- November 21, 2007
- Posted by: EARSC
- Category: Archive
Launched aboard NASA’s Earth Observing-1 (EO-1) satellite on Nov. 21, 2000, Hyperion has outlived its design life by 700 percent and continues to send scientists clear, detailed images of the Earth’s surface.
Hyperion has produced more than 35,000 images in the last seven years that have been used by science teams, commercial users and military users around the country. Hyperion has proven the value of space-based hyperspectral data for use in global land-cover studies, ecosystem monitoring, mineral and petroleum prospecting and agricultural crop discrimination and assessment, among other important applications.
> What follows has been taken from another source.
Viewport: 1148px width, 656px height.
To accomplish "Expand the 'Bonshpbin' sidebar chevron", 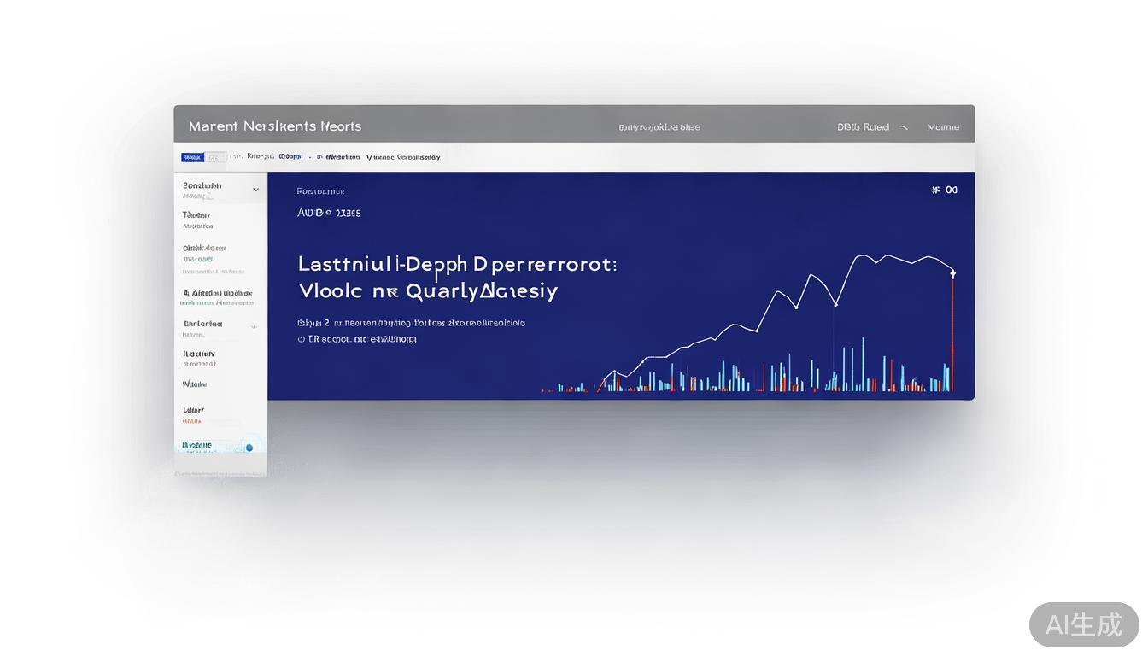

“Hyperion demonstrates the technological excellence and outstanding reliability that’s a hallmark of our systems, spacecraft and sensors,” said David L. Ryan, vice president and general manager of Civil Systems Division for Northrop Grumman’s Space Technology sector. “Built as a rapid response program with a short turnaround from design to delivery, Hyperion has proven to be an extremely robust sensor.”
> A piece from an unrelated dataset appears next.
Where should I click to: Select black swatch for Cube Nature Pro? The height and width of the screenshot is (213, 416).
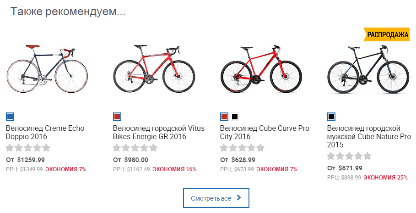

The data collected by Hyperion and the science team results will also be invaluable in future measurements and monitoring of the global carbon content, a critical element of global warming concerns.
“Hyperion has shown that hyperspectral data can be used effectively to monitor vegetation biomass, atmospheric carbon content, and carbon uptake of the oceans,” said Mark Folkman, director of Civil Sensor Systems for Northrop Grumman Space Technology. “We are currently developing an affordable follow-on to take improved hyperspectral images with partners NASA Ames Research Center and several universities through NASA’s Innovative Partners Program.”